(Dataset items)
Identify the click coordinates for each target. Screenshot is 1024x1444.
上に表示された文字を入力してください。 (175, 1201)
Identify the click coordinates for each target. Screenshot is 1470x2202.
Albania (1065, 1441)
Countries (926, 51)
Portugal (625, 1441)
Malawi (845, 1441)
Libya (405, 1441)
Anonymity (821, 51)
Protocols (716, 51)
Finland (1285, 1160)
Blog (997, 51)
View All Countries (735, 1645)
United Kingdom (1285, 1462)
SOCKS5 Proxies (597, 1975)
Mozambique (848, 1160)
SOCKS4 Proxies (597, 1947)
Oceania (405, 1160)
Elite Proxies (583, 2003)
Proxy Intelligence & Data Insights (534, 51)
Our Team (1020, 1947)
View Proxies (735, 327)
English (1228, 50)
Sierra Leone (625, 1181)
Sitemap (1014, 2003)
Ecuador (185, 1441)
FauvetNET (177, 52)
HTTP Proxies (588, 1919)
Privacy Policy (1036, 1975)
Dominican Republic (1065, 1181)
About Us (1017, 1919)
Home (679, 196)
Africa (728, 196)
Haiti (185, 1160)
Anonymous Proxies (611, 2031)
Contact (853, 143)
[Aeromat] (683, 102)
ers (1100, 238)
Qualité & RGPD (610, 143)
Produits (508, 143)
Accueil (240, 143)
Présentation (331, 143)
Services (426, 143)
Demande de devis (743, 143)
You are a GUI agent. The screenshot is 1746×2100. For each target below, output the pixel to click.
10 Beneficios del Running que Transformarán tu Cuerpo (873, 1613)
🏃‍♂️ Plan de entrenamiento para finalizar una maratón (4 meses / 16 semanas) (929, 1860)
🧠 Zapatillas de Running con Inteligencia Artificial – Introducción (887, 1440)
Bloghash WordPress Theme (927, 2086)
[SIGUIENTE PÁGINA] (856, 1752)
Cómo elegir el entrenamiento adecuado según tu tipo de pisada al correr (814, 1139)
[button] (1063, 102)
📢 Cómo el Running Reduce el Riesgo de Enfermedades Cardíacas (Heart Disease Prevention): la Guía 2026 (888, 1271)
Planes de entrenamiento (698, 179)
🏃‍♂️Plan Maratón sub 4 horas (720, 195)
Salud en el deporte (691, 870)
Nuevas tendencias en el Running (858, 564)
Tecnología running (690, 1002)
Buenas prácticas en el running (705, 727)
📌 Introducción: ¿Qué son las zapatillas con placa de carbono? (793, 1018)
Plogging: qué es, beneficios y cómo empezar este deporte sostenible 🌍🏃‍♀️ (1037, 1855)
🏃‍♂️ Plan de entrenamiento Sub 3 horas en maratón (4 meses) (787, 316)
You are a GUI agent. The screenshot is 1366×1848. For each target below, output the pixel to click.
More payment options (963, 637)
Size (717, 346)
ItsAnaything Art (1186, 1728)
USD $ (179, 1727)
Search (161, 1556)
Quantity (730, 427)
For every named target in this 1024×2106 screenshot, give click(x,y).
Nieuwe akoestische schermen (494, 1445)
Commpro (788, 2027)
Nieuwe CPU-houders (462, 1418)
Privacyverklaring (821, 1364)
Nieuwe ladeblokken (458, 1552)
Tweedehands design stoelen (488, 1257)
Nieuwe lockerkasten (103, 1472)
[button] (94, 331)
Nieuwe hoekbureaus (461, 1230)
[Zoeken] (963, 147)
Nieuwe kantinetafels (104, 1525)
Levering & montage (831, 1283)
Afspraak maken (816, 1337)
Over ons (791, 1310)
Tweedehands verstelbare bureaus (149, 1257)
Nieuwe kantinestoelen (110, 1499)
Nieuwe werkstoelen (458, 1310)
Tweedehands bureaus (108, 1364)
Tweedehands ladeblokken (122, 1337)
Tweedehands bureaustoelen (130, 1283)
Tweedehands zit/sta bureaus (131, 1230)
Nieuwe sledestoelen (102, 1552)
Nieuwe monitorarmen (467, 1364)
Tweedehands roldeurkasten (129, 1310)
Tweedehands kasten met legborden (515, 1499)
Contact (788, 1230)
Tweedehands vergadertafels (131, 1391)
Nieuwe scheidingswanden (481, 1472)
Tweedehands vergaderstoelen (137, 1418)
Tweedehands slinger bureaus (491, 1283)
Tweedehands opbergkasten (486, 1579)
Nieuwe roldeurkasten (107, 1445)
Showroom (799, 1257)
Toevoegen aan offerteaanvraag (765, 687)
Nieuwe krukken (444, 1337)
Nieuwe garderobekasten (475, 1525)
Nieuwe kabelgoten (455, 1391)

**WORK INSTRUCTION**
Look through the entries above for the word "roldeurkasten". Copy every line where it shows up.

**RESULT FOR THIS EXERCISE**
Tweedehands roldeurkasten (129, 1310)
Nieuwe roldeurkasten (107, 1445)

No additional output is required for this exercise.